O Sistema Único de Saúde (SUS) foi por muito tempo considerado modelo na luta contra a epidemia de HIV/aids. Desde 1996 o Estado brasileiro garante a tratamento gratuito dos pacientes nos hospitais públicos, assim como o fornecimento de coquetéis de medicamentos.

Desde então, a expectativa de vida após um contágio com HIV subiu de cinco para 12 anos. O Ministério da Saúde estima que atualmente cerca de 866 mil brasileiros sejam soropositivos, dos quais mais de 500 mil recebem acompanhamento clínico pelo SUS.

No entanto, nos últimos tempos o número das novas infecções pelo vírus voltou a crescer, segundo um estudo da Unaids, o programa das Nações Unidas para combate à HIV/aids, criado em 1994. Se em 2010 houve 44 mil novas infecções por HIV no Brasil, em 2018 elas chegaram a 53 mil: um acréscimo de 21%, muito superior ao aumento médio em toda a América Latina, de 7%. O que está dando errado no Brasil?

“Atrás disso está um baixo número de ações de prevenção nos últimos anos no país”, afirma à DW Veriano Terto Jr., vice-presidente da Associação Interdisciplinar de Aids (Abia). Tanto o governo federal como as autoridades locais reduziram drasticamente suas campanhas públicas.

“Houve simplesmente um silenciamento sobre a aids, um descaso, um relaxamento por parte dos governos como também por parte de escolas, na questão da prevenção”, diz.

Para a especialista em aids Wilza Villela, além de uma redução das campanhas de conscientização, o aumento do número de casos também está ligado ao conservadorismo. “Os governos precisaram fazer concessões às forças conservadores, para garantir a governabilidade”, aponta a médica e psiquiatra.

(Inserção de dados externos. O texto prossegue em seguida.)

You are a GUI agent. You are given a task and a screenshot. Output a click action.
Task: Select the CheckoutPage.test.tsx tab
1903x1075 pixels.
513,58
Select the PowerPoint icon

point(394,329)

Segundo a especialista, sempre houve nas escolas resistência às aulas de educação sexual e ao esclarecimento sobre doenças sexualmente transmissíveis, mas antes a pressão por parte das autoridades era maior. Nos últimos anos, fortaleceu-se a resistência contra a distribuição de preservativos nas escolas, com os docentes mostrando disposição sempre menor de colaborar, afirma.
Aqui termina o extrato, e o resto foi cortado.